Apr 27, 2020
I am amazed at how we are all adapting to this new landscape around us. At the farmers’ markets we have had to widen the aisles, drop non-essential activities such as music and seating, allow the vendors to pick our items for us and so much more in order to help flatten the curve. Some markets have initiated curbside service to allow customers to still shop for what they need without coming into the aisles. Those in the service of offering food for people to cook at home have gone above and beyond to serve. It shows how lucky we are here in Sonoma County!
May is CalFresh Awareness month. With COVID-19 we find so many people are in need and may be seeing more individuals on CalFresh. CalFresh is a government food access program allowing low-income individuals access to food while providing an essential hunger safety net.
A little known fact is that a lot of farmers’ markets across the U.S. offer incentives for customers using the program. You can see if your local market offers Market Match by checking www.marketmatchfinder.org. Market Match is a program where CalFresh customers can use their food cards at the farmers’ market and get a dollar for dollar match for fruits and vegetables. Some markets match up to $10 and others may match up to $20. Ask how to utilize your card and what kind of incentives farmers offer.
Since we’re all feeling the pinch of less income or no income, I thought I could focus on some ways you can shop at the farmers’ market that will help you stretch your dollars. If you are a meat eater consider buying flank steak, it’s usually more affordable and might offer multiple meals depending on the size. Check with your local rancher at the market to see what specials they may have or if there is something they recommend as a replacement.
As new crops come in you will find the price might be high but if you wait a week or two into the season the price may drop. Buy in bulk to can or freeze your favorite produce. Berries are in season now. You can buy a flat for a lot less than single baskets, to freeze to use in smoothies or in baked goods. It’s always good to ask your farmers and vendors if they have bulk prices. I’m seeing a lot of families buy together using curbside pick up to save by buying bulk.
We are hopeful this time will pass quickly but if it doesn’t we can learn a lot in supporting one another. It is also important to maintain our healthy eating habits to support our immune system. The farmers’ market remains a great resource to the community for all to enjoy.
1 1/2 lbs Red and/or Golden Beets, cooked, peeled and diced
1/3 cup Red Onion, very finely chopped
1 Garlic Clove, finely minced, use a garlic press
4 tablespoons Olive Oil
2 tablespoons Red Wine Vinegar or Apple Cider
1 Orange (2 Tbsp zest and 4 Tbsp juice)
1/2– 1 cup Raisins (optional)
1/2 teaspoon Salt, more to taste
1/2 teaspoon Pepper
1 cup Cilantro, chopped
1/2 –1 cup Walnuts
1 cup Feta, cut into cubes
Arugula and or Cilantro
Boil or steam beets until fork tender.

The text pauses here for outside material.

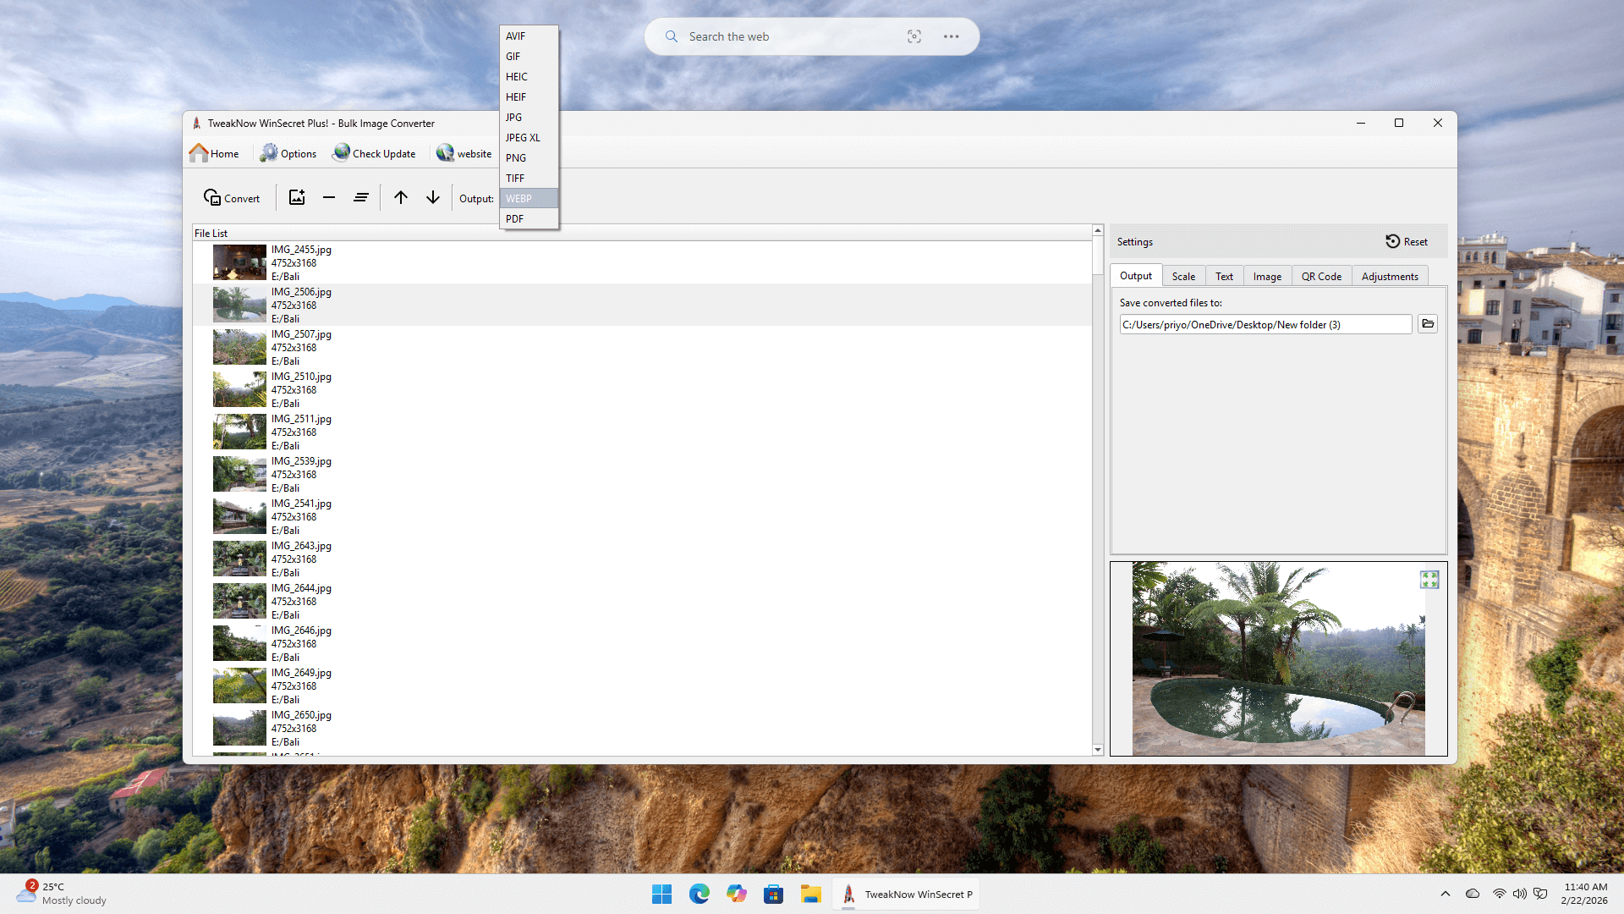The height and width of the screenshot is (914, 1624).
Task: Click the fullscreen preview icon on the image
Action: 1429,580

Trim and rub under cool running water to remove skin. Dice into small, 1/2 inch cubes. Place in a large bowl. Add diced onion, garlic, olive oil, vinegar, orange zest and orange juice, raisins, salt and pepper and mix to combine well. Add walnutd and feta. Gently toss. Taste, add more walnutd, raisins or feta to taste. Adjust salt and pepper. Sometimes I’ll add another squeeze of orange juice. Serve in a bowl and garnish with cilantro or arugula.